Determination of antibacterials in animal feed by pressurized liquid extraction followed by online purification and liquid chromatography-electrospray tandem mass spectrometry

Abstract

A fully automated method has been developed for analysis of eighteen antibacterial compounds, including penicillins, cephalosporins and sulfonamides, in animal feed with limits of quantification in the range 0.25-5.79 microg kg(-1). The method is based on pressurized liquid extraction of 3 g homogenized feed with water and online clean-up of 500 microL of the extract with C(18)HD cartridges. The purified sample was directly analysed by liquid chromatography-electrospray tandem mass spectrometry (SPE-LC-ESI-MS-MS). Chromatographic separation was achieved within 10 min by use of a C(12) Phenomenex Hydro-RP reversed-phase analytical column and a mobile phase gradient (water + 0.1% formic acid-methanol + 0.1% formic acid). The method was validated, revealing capability for detection of concentrations as low as 0.09 microg kg(-1), decision limits (CCalpha) and detection capabilities (CCbeta) in the range 10-174 microg kg(-1) and 22-182 microg kg(-1), respectively, and inter-day precision ranging from 0.7 to 8.3%. Recovery, with internal standard correction, was in the range 93-134% for all analytes.
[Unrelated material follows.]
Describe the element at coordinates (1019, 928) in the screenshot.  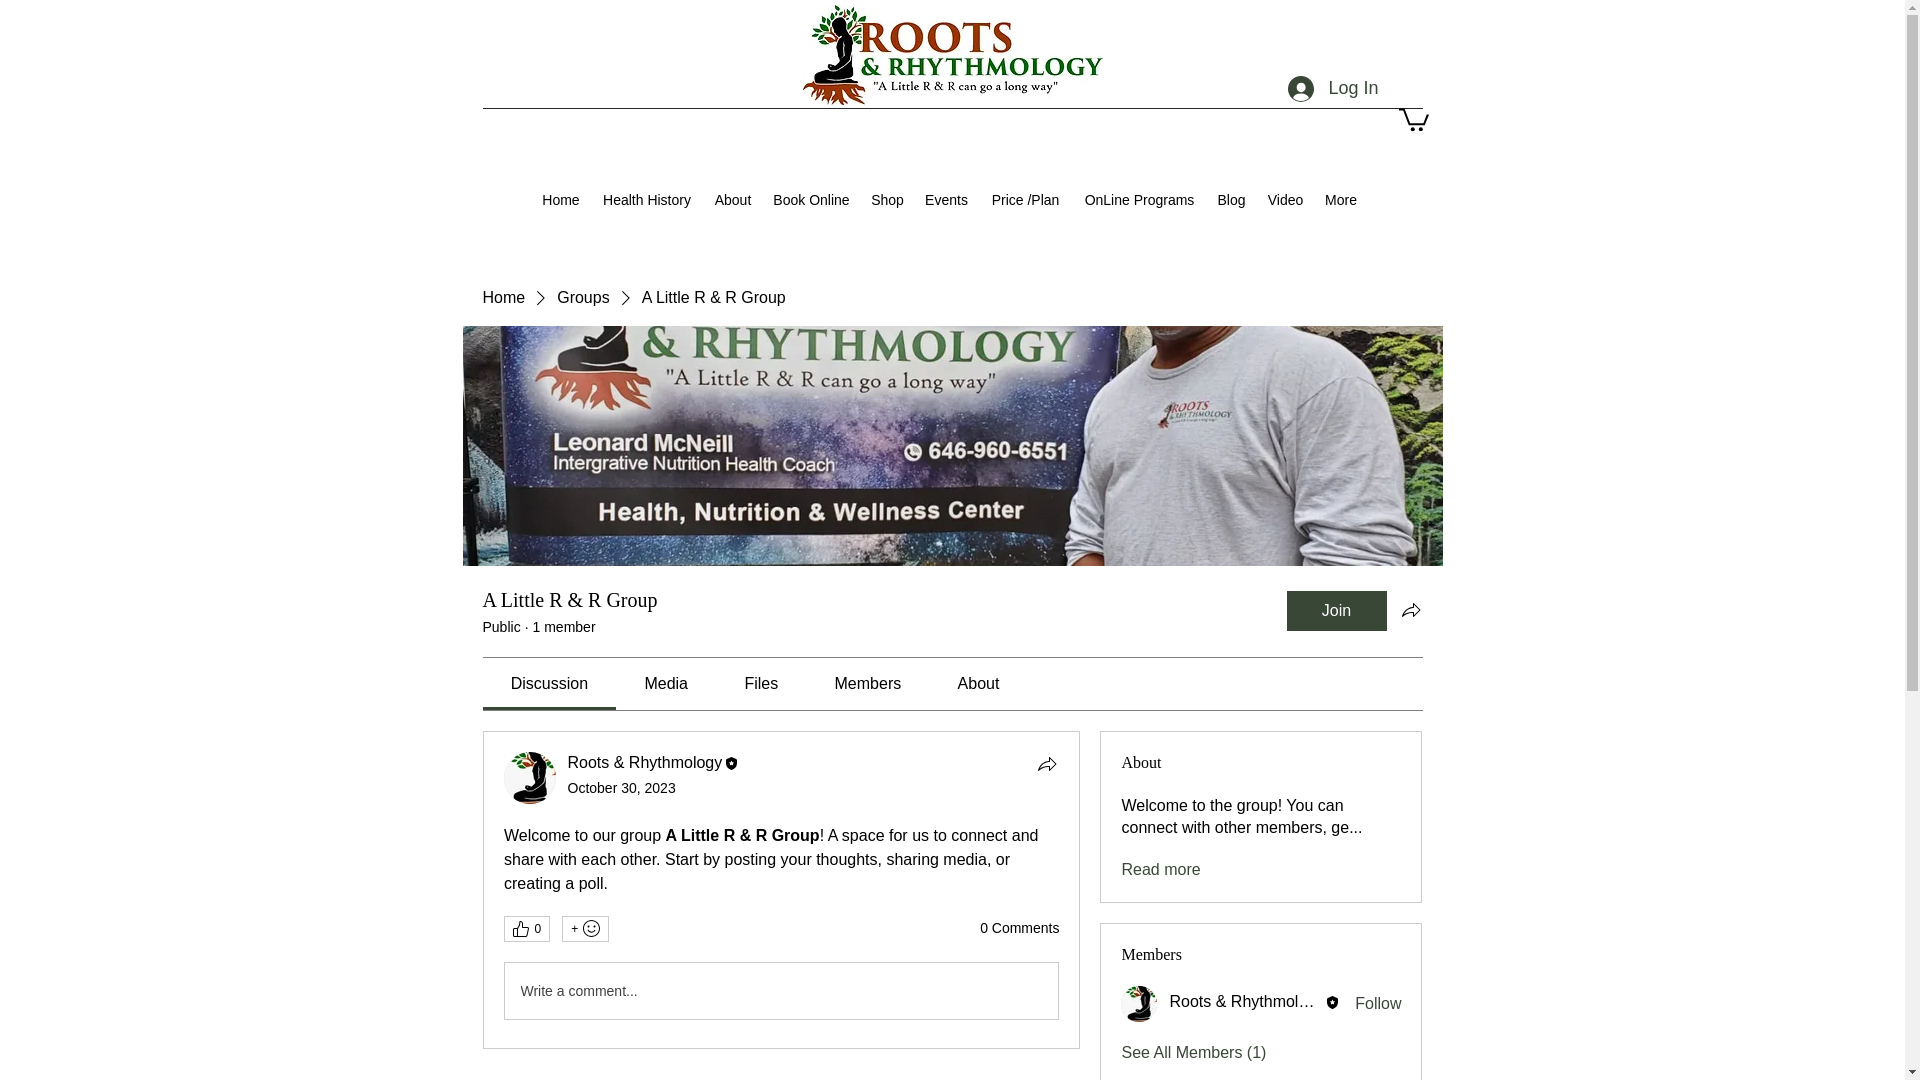
I see `0 Comments` at that location.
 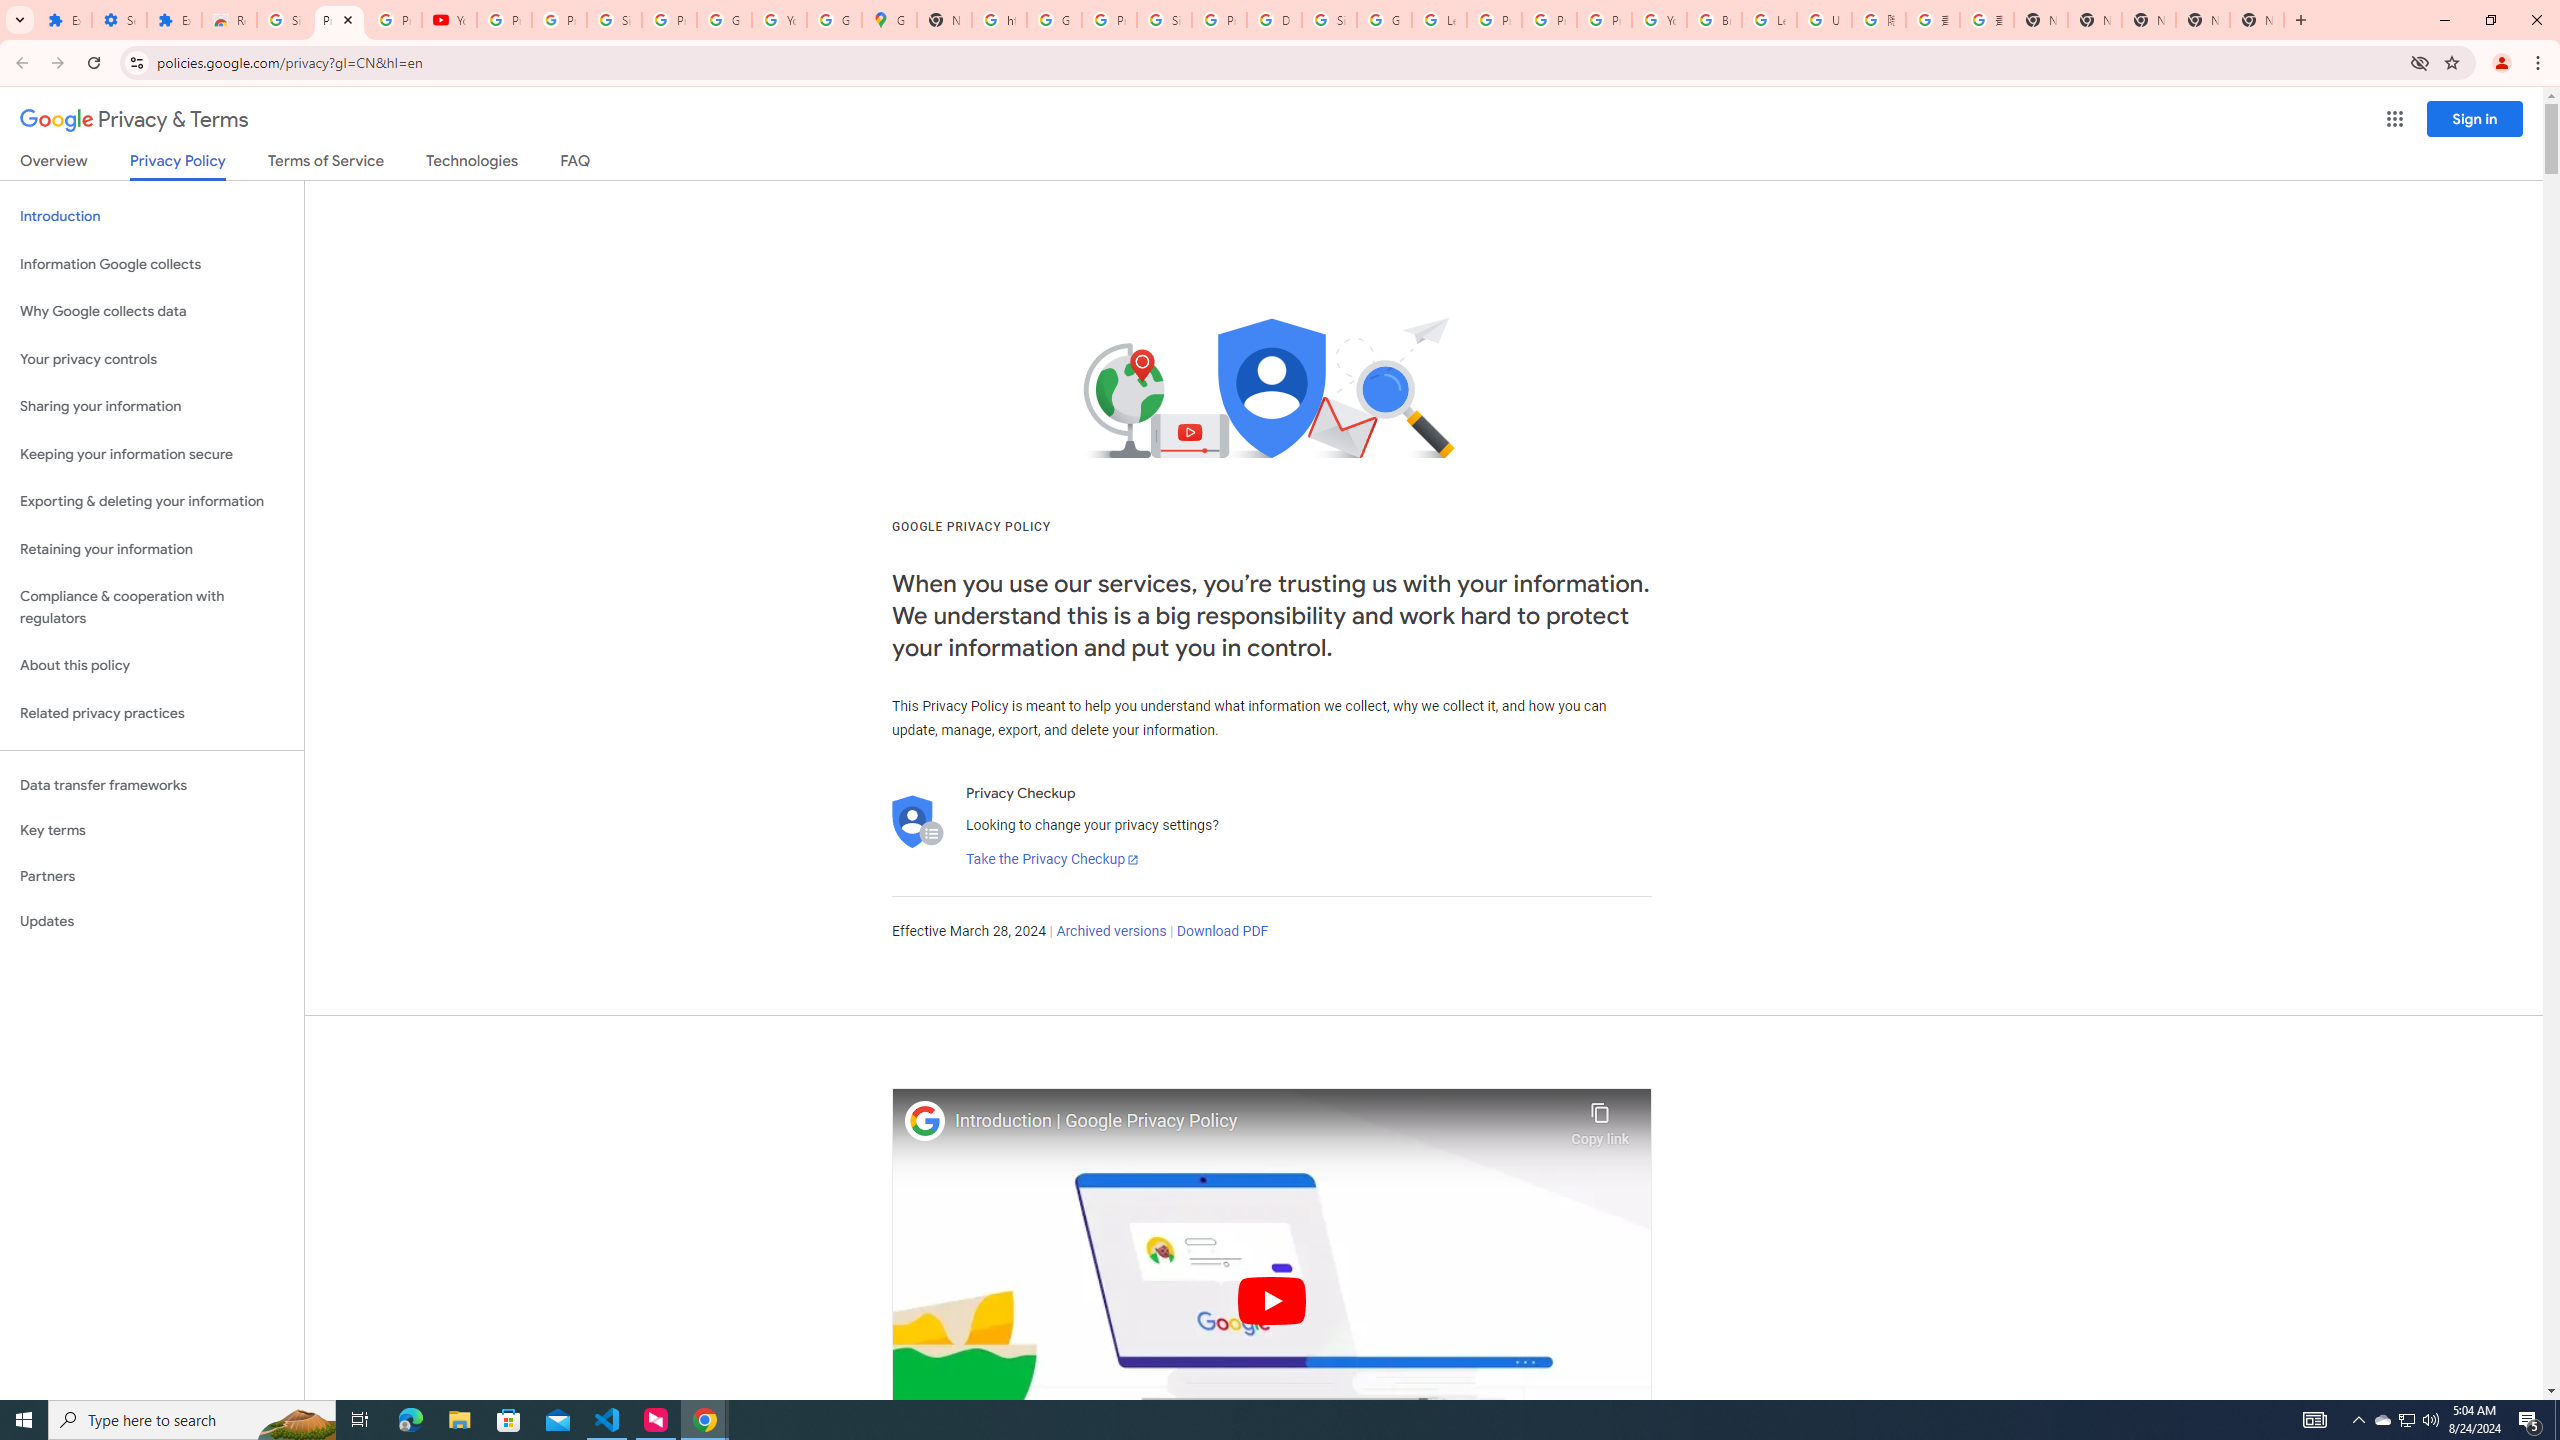 I want to click on Photo image of Google, so click(x=925, y=1120).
The method was then applied to analysis of fifteen feed samples, nine of which contained at least one antimicrobial at concentrations between 0.006 and 1.526 mg kg(-1). The performance data and results from the method were compared with those from a previous method developed by our group, using offline SPE, by analyzing the same set of samples by both methods. The online SPE approach resulted in slightly improved sensitivity, with LODs of 0.09-2.12 microg kg(-1) compared with 0.12-3.94 microg kg(-1) by the offline approach. In general, better recovery was achieved by use of online purification (for 72% of the analytes) and the correlation between the two methods was good. The main advantages of the new online method are rapid and automated sample pre-treatment, and reduction of sample manipulation, enabling high-throughput analysis and highly accurate results. Because of all these characteristics, the proposed method is applicable and could be deemed necessary within the field of food control and safety.